A fader that won't hold a stable level tells you the track needs processing
A ‘stable’ fader is one you can set at a fixed level and leave — the track fits the mix consistently at that position and can be left unprocessed. An ‘unstable’ fader keeps needing adjustment: the track pushes too far forward on louder notes, disappears in dense passages, or clashes at certain frequencies, and no single static level achieves a balance you are happy with. That instability signals an unresolved balance problem, and its character points to the fix: a dynamic-range problem (loud pushes forward, quiet vanishes) calls for compression; a frequency-masking or clash problem calls for EQ; other characters point to a mult, high-pass, or phase fix.
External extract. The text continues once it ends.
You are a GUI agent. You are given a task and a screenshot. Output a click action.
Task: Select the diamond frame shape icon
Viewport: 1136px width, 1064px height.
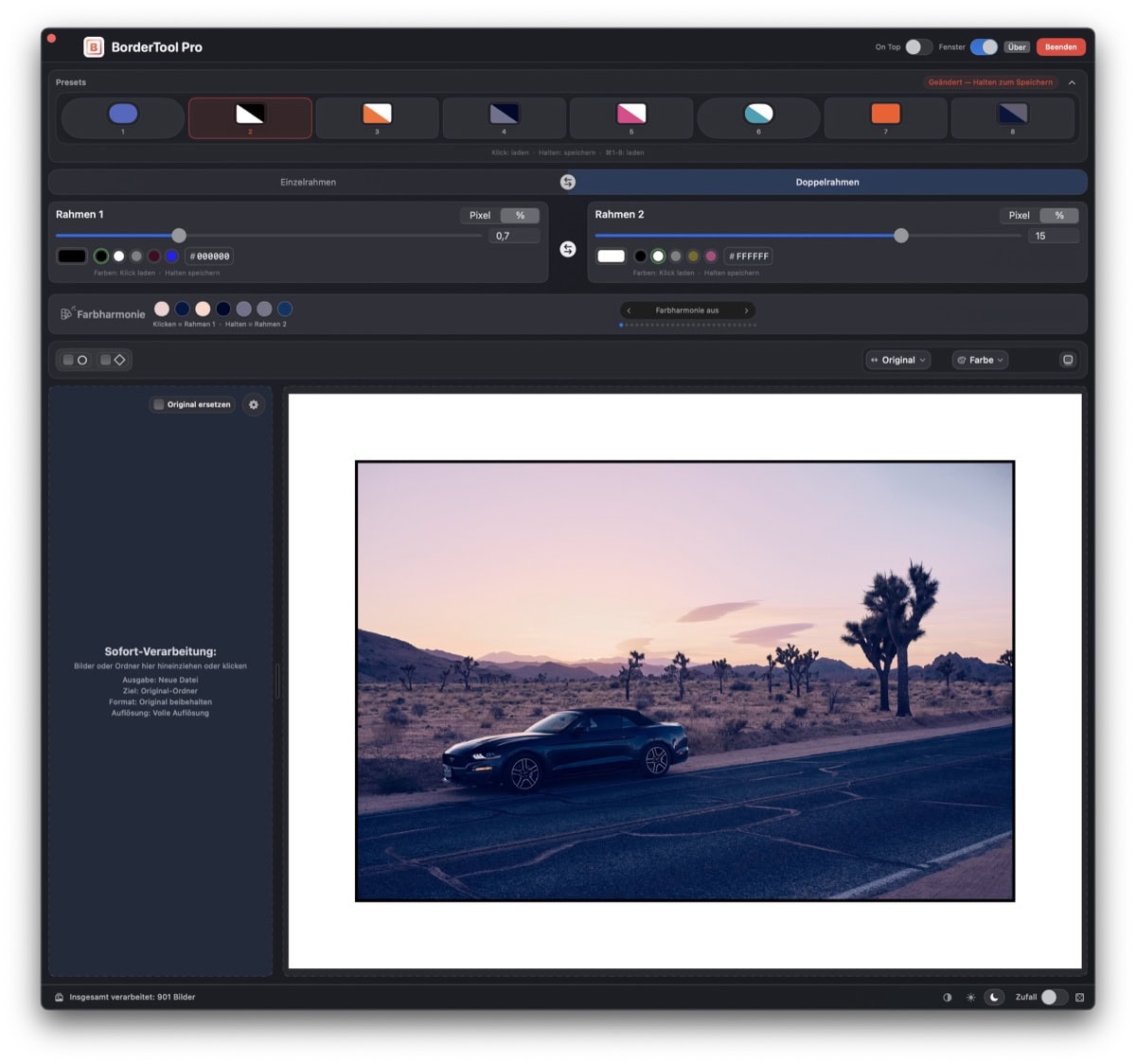click(120, 360)
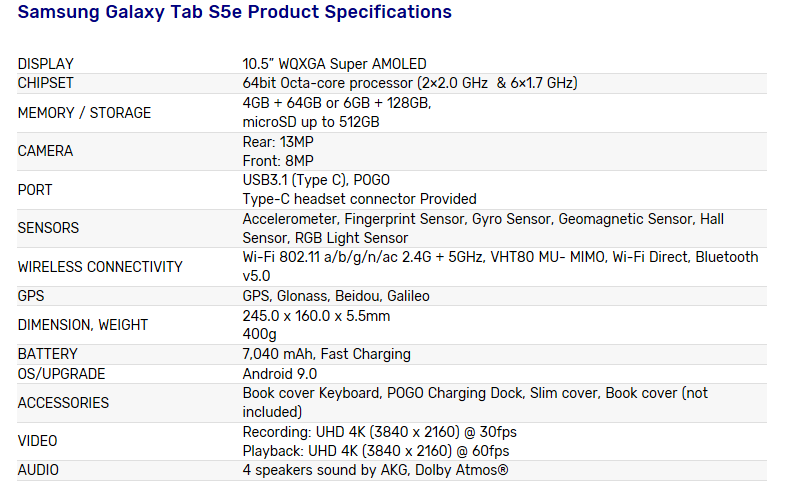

The converse matters equally: a track whose fader is already stable should be left unprocessed rather than routinely treated — a decision experienced engineers make far more often than beginners.
Examples
A drum room mic that is muffled at one level but overpowering at another cannot find a stable position — a cue for high-pass filtering and/or compression before it blends. A slap-bass fader where loud slaps clip out of the mix while light plucks disappear signals compression with fast attack / slow release to even out the transient range.
Assessment
Explain what fader instability indicates about a track and how the heuristic decides between processing and a static level. Give one example of a fader problem and the specific processing (and why) that would address it.